A company usually takes its cues from leaders at the top: What the top executives emphasize will become the organization's imperatives, and what they ignore will typically fall by the wayside.
It is the same with IT security. If corporate leadership is not embracing and underscoring the need to follow the rules of good cybersecurity – or almost as bad, if they promote them for everyone else but don't follow those guidelines themselves – the results can be devastating.
“Leading by example comes from the very top,” says Darren Argyle, CISO and managing director for Markit, a financial services and information company based in London. Hence, Argyle says that at the very start of Markit's security awareness campaign, his team recorded a video of the CEO informing all employees that he takes security seriously and that it is everyone's responsibility.
“From what I have seen, this problem is pretty much universal,” says Perry Carpenter, research director covering security and risk management technologies and strategies for Gartner. There are some companies where leaders are trying to set the tone, he explains. “But in the vast majority of organizations, where top executives are trying to get the job done, sometimes the rules become secondary because of their position.”
However, despite their assurances that cybersecurity is a shared responsibility, C-suite executives are often so busy, or traveling or working remotely so often, that they may take shortcuts – like accessing corporate files or systems from a personal laptop or device, downloading sensitive documents, or in some way making an end-run around security protocols in service to convenience. And that can cause big problems.
“I believe this problem is significant,” says Stephen Gates, chief research analyst and principal engineer at NSFOCUS International Business Division, which handles network security and advanced analytics. “When executives and employees don't adhere to rules and procedures, they make themselves and the organization vulnerable to outside and inside security threats… creating a much larger issue for security teams.”
David Shearer, CEO of ISC², a nonprofit information and software security association, says he has seen this as a growing problem in the past. Although, increasingly government agencies and companies are beginning to add performance elements related to IT security to senior executives' contracts, to tie their compensation in with meeting security goals – just like sales goals – and to make them more cognizant of the importance of security to the organization, its brand and its reputation, he says.

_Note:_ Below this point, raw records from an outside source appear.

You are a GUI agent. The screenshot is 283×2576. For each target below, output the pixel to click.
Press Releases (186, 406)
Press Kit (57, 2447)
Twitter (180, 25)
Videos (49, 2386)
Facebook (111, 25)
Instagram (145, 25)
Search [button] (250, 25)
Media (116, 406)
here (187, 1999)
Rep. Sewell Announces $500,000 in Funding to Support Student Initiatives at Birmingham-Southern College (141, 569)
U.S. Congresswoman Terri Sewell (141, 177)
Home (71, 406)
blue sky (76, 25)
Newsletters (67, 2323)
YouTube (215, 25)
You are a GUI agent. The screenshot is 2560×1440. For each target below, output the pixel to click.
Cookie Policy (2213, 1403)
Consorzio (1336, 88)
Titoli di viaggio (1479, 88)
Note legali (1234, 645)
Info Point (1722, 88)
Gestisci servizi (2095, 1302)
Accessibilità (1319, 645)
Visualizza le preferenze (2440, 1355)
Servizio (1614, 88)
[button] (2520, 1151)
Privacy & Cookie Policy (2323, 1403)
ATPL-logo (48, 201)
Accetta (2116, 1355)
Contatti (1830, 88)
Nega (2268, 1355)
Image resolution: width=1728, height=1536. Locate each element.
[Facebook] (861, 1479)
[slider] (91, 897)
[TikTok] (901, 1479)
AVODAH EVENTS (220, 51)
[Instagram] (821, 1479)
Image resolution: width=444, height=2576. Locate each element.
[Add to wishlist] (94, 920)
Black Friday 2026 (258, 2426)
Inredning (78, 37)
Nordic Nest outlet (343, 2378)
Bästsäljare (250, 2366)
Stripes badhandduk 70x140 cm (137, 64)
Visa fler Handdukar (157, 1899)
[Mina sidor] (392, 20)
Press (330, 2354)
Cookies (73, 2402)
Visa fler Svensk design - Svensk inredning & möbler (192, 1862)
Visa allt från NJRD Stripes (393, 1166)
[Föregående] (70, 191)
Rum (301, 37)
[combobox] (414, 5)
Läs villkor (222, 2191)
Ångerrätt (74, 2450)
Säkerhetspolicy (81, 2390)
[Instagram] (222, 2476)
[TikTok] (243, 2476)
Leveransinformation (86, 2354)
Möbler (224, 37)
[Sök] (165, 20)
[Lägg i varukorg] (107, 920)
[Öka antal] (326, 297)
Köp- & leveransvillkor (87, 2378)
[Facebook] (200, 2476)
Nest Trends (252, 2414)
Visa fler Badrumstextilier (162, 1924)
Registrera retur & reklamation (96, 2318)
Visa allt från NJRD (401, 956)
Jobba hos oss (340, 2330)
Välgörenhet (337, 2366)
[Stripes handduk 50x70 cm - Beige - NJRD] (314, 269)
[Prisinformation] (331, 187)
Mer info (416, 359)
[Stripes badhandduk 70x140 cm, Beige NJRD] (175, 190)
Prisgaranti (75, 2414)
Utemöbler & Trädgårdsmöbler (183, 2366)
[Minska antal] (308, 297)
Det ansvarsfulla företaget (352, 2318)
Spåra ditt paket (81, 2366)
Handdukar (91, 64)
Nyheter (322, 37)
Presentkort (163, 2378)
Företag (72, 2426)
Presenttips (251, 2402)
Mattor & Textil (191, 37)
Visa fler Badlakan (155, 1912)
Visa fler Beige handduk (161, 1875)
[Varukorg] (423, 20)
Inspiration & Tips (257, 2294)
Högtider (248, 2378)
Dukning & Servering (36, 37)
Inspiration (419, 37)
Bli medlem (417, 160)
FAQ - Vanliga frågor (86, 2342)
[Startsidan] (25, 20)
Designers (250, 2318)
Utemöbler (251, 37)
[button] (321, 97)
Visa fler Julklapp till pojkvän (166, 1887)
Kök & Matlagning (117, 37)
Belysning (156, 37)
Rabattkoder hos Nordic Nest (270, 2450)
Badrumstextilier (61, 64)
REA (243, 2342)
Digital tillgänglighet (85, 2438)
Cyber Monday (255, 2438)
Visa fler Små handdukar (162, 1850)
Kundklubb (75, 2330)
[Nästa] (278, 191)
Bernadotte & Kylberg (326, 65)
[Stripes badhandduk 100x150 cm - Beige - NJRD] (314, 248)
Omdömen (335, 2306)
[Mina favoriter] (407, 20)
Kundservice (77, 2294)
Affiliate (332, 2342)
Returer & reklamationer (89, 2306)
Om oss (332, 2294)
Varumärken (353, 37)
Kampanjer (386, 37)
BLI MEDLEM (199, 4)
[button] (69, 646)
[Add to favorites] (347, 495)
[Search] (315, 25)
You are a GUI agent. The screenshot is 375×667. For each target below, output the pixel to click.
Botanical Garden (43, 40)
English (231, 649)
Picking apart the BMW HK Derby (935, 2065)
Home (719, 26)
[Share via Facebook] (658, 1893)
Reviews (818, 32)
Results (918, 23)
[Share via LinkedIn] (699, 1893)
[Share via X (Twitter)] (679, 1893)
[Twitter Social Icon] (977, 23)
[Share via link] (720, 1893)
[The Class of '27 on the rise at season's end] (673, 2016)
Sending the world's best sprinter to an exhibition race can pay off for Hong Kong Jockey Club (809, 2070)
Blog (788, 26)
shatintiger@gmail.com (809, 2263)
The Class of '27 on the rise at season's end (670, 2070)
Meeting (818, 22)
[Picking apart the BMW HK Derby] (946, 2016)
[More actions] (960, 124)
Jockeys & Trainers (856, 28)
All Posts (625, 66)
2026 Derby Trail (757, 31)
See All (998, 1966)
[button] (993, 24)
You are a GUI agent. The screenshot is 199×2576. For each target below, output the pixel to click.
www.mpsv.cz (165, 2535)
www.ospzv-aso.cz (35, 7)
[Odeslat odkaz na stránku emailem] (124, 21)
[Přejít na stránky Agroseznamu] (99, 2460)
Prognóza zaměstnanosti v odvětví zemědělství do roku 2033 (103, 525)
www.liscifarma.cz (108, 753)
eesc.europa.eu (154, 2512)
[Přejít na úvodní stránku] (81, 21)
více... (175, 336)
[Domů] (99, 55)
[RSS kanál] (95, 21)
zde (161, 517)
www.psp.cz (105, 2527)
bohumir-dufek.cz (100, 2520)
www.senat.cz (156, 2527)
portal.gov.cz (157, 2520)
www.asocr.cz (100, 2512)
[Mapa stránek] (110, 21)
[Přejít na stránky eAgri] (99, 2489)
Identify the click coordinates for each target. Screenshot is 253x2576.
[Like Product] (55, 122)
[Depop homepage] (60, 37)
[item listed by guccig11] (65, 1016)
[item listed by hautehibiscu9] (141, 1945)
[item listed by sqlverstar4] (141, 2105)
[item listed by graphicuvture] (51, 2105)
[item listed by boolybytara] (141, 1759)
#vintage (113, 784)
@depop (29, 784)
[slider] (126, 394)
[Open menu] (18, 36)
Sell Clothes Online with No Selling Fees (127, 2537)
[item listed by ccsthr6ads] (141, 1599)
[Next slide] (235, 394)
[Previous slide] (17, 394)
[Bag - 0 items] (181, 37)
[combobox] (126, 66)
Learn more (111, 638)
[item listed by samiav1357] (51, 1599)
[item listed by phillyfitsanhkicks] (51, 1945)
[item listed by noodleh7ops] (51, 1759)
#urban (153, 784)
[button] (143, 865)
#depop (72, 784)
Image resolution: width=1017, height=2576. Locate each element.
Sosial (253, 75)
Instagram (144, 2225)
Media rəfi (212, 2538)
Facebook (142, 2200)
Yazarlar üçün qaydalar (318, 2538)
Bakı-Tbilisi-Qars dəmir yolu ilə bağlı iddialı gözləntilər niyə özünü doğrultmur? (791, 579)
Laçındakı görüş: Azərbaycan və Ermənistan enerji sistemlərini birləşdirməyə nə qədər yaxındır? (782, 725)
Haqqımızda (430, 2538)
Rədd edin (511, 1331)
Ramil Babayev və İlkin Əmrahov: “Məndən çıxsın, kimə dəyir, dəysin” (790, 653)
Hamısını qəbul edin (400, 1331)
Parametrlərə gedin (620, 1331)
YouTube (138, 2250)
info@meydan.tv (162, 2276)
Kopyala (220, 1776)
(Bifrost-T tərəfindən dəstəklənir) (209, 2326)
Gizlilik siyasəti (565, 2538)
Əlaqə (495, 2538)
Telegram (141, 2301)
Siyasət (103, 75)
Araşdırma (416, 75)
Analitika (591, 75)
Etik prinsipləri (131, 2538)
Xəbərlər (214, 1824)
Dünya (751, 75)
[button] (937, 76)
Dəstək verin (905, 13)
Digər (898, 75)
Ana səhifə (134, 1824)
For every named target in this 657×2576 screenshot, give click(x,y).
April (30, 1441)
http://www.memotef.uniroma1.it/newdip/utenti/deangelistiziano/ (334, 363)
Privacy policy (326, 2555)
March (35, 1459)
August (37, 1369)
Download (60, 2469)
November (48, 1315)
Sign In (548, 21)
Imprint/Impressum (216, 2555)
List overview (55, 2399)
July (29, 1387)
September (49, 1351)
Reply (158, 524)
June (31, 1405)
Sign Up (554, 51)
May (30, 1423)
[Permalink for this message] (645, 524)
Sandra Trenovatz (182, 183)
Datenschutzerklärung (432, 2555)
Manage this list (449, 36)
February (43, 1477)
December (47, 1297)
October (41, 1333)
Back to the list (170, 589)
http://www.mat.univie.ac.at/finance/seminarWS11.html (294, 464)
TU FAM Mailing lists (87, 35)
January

“What gets measured gets done,” Shearer points out. “Everybody wants convenience and that has been our biggest obstacle in cybersecurity.”
Darren Argyle, CISO and managing director, Markit
Perry Carpenter, research director, Gartner
Steve Conrad, managing director, MediaPro
Steve Durbin, managing director, Information Security Forum
Stephen Gates, chief research analyst and principal engineer, NSFOCUS International Business Division
Greg Schaffer, CEO, First72Cyber
David Shearer, CEO, ISC²
Indeed, Shearer says that IT security measures are often seen as obstacles by users, and often that includes the top executives “who will ask for a pass” because they are busy or traveling or just pressed for time.
Other security industry insiders agree with Shearer that, while the problem exists, more organizations are taking steps to try to make their leadership aware of the need for IT security compliance – from the top down.
“We're becoming better at it, but there's always a danger,” says Steve Durbin, managing director for the Information Security Forum, a global organization dedicated to investigating, clarifying and resolving key issues in information security. “Very few [executives] are deliberately ignoring policies, but they may be unaware or see no harm in what they're doing.”
Greg Schaffer, CEO and founder of First72Cyber, a risk management and analytics company, admits that while it has been fairly commonplace for the C-suite to have a different set of rules placed on them, the recent publication and regular attention on breaches have contributed to a better understanding of this problem.
“It's not lost on them that this is a major issue,” says Schaffer, also a former official at the Department of Homeland Security. Based on his experience in both government and the private sector, Schaffer believes top executives over-stepping their IT security boundaries is typically more of an issue in private sector companies, since the government is stricter and more unbending in its IT security rules and protocols.
Still, that is no assurance that even the most highly placed official will not run afoul of the rules. Case in point: The email scandal that has embroiled current presidential candidate Hillary Clinton, which reportedly stemmed from the then-secretary of state insisting on using her personal mobile device and computer for her government emails.
“We work with some very large enterprises and it's rare that there hasn't been exposure by the top executives,” says Steve Conrad, managing director at MediaPro, which handles enterprise training for IT security. “The risks are changing all the time. And the threat actors out there are consciously targeting the CEO. They're figuring out how to get their attention and hitting executives on purpose.”
One prominent example: A current scam gaining popularity is one where a fraudster posing as the company's chief executive sends an email to a company's chief financial officer, or another executive with payment authority, demanding that they send out a wire transfer immediately. If executed well, with ill-gotten information from a comprised CEO's account, the CFO usually complies and the enterprise is out the money from the transfer, and potentially has shared delicate financial information with crooks to boot.